:: Extracted text ::

○ ○ ○ ○

Last night, I outlined some of the most evil key details of Trump’s AHCA bill that’s due to be voted on today by the House of Representatives and, inexplicably, expected to pass, though many of the GOP reps have not read it and there is not yet a CBO score.
It’s a really bad bill that will screw over poor people so that the top 2 percent of income earners will get a huge tax cut.
Well, it turns out, it doesn’t just screw over poor people and women, it could potentially screw over those with employer-based health plans and children who receive special education.
According to the Wall Street Journal, there’s a backdoor provision in the AHCA that would allow employer-based providers to obtain waivers for certain Obamacare requirements, like maternity care, prescription drugs, mental health treatment and hospitalization.
That’s not good. But it’s not like all employers would try and obtain this waiver. Not now, at least. But for those of you who have employer-based plans, most of you have probably had your plans switched once every year or three, because your employer is always trying to find a way to cut costs. So, if we have a minor recession or something, and your employer decided that it needs to cut costs, then maybe they obtain a waiver, and suddenly, your prescription coverage and maternity care isn’t covered, because the non-profit you work at needs to scale back costs.

○ ○ ○ ○

:: Dataset content ::
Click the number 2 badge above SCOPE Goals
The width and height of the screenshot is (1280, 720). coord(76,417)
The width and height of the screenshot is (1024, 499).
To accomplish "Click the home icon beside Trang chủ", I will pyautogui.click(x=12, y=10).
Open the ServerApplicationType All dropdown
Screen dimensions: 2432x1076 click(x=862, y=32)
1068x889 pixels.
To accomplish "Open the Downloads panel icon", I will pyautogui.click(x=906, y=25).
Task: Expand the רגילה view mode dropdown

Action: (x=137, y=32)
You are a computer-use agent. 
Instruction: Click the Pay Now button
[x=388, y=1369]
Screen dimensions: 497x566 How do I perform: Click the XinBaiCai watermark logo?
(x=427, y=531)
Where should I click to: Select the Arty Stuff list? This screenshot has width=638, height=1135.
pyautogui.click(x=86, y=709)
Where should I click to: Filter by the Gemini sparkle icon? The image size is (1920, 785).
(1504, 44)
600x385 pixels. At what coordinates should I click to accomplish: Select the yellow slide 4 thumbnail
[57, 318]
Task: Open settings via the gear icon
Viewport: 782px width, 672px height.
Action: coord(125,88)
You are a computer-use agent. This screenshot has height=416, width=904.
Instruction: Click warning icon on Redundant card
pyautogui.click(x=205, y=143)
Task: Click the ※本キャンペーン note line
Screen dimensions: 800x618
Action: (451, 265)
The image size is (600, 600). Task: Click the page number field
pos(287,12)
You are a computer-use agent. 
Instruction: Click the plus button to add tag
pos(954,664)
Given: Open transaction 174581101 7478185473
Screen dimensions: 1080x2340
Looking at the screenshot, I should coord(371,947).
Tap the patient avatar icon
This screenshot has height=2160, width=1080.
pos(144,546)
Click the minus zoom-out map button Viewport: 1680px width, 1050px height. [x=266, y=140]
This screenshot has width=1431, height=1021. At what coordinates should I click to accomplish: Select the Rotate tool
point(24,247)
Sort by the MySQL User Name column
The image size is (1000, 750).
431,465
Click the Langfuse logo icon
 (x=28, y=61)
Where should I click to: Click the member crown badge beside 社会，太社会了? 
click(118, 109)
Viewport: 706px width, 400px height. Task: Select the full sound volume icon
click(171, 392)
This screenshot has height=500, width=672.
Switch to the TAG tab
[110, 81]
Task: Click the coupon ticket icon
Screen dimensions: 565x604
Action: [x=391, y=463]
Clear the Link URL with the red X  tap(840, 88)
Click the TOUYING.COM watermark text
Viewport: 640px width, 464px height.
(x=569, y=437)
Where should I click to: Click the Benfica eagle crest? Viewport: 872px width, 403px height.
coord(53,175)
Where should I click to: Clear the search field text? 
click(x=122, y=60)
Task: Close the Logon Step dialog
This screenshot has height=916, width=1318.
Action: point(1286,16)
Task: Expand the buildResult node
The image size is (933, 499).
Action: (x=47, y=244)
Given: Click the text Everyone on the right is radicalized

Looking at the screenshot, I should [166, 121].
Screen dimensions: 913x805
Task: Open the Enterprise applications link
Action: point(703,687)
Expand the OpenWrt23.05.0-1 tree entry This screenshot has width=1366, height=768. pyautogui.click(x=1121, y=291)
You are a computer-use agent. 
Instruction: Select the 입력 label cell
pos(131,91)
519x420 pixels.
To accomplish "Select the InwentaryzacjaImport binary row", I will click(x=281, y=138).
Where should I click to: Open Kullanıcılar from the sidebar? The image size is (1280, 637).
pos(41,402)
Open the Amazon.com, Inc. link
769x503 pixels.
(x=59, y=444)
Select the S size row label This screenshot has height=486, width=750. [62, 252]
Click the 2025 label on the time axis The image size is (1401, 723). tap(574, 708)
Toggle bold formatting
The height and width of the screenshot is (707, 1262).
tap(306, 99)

○ ○ ○ ○

:: Requirement ::
Carry the piece on the AHCA health bill forward from its last sentence. The material above isn't needed here.

:: Result of the exercise ::
Oh, and another thing: The AHCA will also target special education. That’s because, according to the NYTimes, it cuts Medicaid by $880 billion, or 25 percent, and places a cap for spending on certain groups such as children and the elderly. This provision would force schools to ration healthcare to children, particularly those with special education needs, which make up about 16 percent of the school-aged population. It would make it even more difficult to provide services under the federal Individuals With Disabilities Education Act.
In other words, the AHCA is even more evil than previously believed.